The face of an angel can be very deceptive, or so I have learned. I gave birth to my son, Kaden, over six years ago. He was born a beautiful little boy, perfect and healthy. I did not realize the challenges placed on him. I had the same hopes and dreams as other parents. I did not realize that I was given a child the world sees as special needs. I have a child which is a mini extension of who I am. Through him I am reminded daily of all the things people take for granted. His fight for normalcy may take him a lifetime to accomplish, but I as a mother am raising a fighter.
Early in Kaden’s life I realized that he wasn’t like many babies. He didn’t like to be held. He never reached a milestone when it was to be reached. He did everything at his own pace. When he was fifteen months I discovered he wasn’t meeting the milestones. He was falling way behind. This is where his journey began.
Our family physician was just as concerned as I was. She began scheduling him with specialist after specialist just to learn what was wrong with him. Each specialist had a variety of tests and procedures they wanted to do with him. Before he turned three he had MRIs and nerve inductions done. My heart bled for the pain that we put him through just to get an answer.
My world was shattered the day Kaden’s first neurologist told me that we needed to prepare ourselves for a diagnosis in either a dystrophy or a myopathy. After brief research I realized this diagnosis would never allow him to be an adult. He would die first. The questions kept coming into my mind. How can I allow my son to die? How do I prepare my son to die? Why me when there are so many others who do not care for their children? Nothing is more humbling than to realize that your son could die. I grieved hard for the next six months, when I was given some hope.
The second neurologist, Dr Hammond, says, “It is very improbable that Kaden has a dystrophy. I think he is autistic.” A massive part of me was relieved. My son was going to live, but he would live only in his mind. There would be no escape for him. Physical disabilities are easier to rise above, but there was the possibility that mental ones are never.
So with the new knowledge I was ready to get this diagnosis. I now have a direction to fight whatever is wrong with Kaden, but life had other plans. After meeting with a new team of doctors and having many more tests done, I was informed that he is not autistic. The reason I was given was, “Kaden is too curious about the world around him to be autistic.” This was a new setback, because it closed doors for him and we were nowhere near the diagnosis we needed.

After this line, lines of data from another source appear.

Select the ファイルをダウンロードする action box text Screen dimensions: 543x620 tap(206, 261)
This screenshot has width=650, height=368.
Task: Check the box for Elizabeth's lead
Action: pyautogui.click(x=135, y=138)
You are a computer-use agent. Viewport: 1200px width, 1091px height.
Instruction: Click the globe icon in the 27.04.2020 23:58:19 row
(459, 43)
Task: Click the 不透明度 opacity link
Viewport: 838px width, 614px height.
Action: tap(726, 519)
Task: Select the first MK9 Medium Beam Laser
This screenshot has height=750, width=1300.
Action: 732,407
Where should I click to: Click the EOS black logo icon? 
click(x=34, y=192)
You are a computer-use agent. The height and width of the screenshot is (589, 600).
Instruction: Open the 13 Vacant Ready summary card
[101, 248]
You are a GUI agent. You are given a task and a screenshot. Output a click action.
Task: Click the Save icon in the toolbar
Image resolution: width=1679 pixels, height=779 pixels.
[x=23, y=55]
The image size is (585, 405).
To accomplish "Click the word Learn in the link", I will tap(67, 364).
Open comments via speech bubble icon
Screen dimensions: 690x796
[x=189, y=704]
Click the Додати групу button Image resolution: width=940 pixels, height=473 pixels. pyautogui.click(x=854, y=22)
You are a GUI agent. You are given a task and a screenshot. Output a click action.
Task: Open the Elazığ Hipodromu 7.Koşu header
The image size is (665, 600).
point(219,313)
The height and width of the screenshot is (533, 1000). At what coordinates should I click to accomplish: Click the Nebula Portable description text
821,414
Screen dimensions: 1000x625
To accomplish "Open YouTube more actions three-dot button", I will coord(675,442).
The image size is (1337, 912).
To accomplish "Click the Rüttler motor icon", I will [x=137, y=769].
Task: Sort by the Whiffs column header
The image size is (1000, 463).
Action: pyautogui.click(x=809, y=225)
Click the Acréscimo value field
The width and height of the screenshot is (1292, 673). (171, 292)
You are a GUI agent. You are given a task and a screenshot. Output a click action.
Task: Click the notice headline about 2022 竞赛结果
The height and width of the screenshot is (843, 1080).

Kaden and I took a much need break on our quest for a diagnosis. After a two year wait we finally saw the developmental pediatric specialist. By this point Kaden had seen his second regression and was out of control for the appointment. Doctor Childers met with him on a couple of occasions before reaching a diagnosis. Kaden was diagnosed with a high functioning form of autism (which he will outgrow), a persuasive developmental disorder (which is why he don’t talk and will also out grow), and his primary diagnosis was a global developmental delay (which changed when he turned 6 years old to moderately to severely retarded). I was personally crushed. I was prepared for the first two diagnoses, but not the third. I always prided myself on being an intelligent person and this was not possible with one of my children.
After receiving the diagnosis we had a better idea of how to beat this and to finally realize Kaden’s limitations. Kaden may never be like other children. He may always be stared at when we go in public and he doesn’t behave as society dictates. It was harder on me to let go of the thought that this was happening to me. I am merely a small part to the equation. This is about him. I was made to be strong to support him.
We received the diagnosis nearly a year ago. He has changed so much since then. He is mellower now. He still doesn’t speak but he will echo what you tell him. My heart melts on the rare occasion that he wants to be affectionate. He is receiving occupational therapy and speech therapy at school and though a private source. His classroom setting allows for a lot of one on one attention. In this school setting he has male and female influence and I think that makes a tremendous difference. I see so much progress with him and I am learning to be cautiously optimistic. We meet with Doctor Childers in a few months. I have my fingers crossed that he too will see the progress.